* Given passage *
I am honored to be part of two shows featuring native plants of Pacific Northwest. I am taking part in 3 person show titled Into the Woods at Cannon Beach Gallery along with Jen Kapnek and John Smither. I have art featuring many native fungi, lichen and other plants. The show will be on display till end of May. Also I am also taking part in Native Plant Botanical Art exhibit in Salem with Oregon Botanical Artists, at Eco Hub in Willamette Heritage Center, which will be on display till mid August.
For my 3rd assignment for the Diploma in Botanical Illustration through Society of Botanical Artists in London I picked native leaves of the Pacific Northwest. You can find below False lily of the valley, Rattlesnake plantain (native orchid), Oregon grape, Douglas Iris, Big leaf Maple, Licorice fern, Corydalis and Vanilla Leaf. It was a great experience looking at the diversity of forms and colors in our native plants. Learning about leaves really helps with identifying plants before they bloom. I tried creating a composition that flows and has a movement. My favorite leaf is probably the emerald green heart shaped False lily of the valley. Last year, I dug up a lot of these plants from a site that was being logged and transplanted them in my yard, it was mid summer and I didn't think they would make it. This spring I am thrilled to see that they are emerging in abundance! Love seeing these little hearts scattered on the forest floor.

* List of tasks *
1/ In the botanical art post, write out the passage from "I am honored" up to and including "till mid August.".
2/ Per the botanical art post, where is the Native Plant Botanical Art exhibit in Salem held?

* Information supplied *
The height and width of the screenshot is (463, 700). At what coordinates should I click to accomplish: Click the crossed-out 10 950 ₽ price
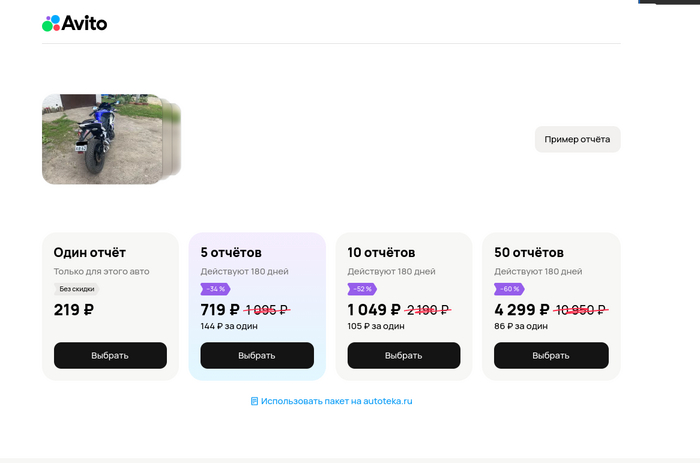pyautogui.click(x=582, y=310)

* Answers for this exercise *
1/
I am honored to be part of two shows featuring native plants of Pacific Northwest. I am taking part in 3 person show titled Into the Woods at Cannon Beach Gallery along with Jen Kapnek and John Smither. I have art featuring many native fungi, lichen and other plants. The show will be on display till end of May. Also I am also taking part in Native Plant Botanical Art exhibit in Salem with Oregon Botanical Artists, at Eco Hub in Willamette Heritage Center, which will be on display till mid August.

2/ At Eco Hub in Willamette Heritage Center.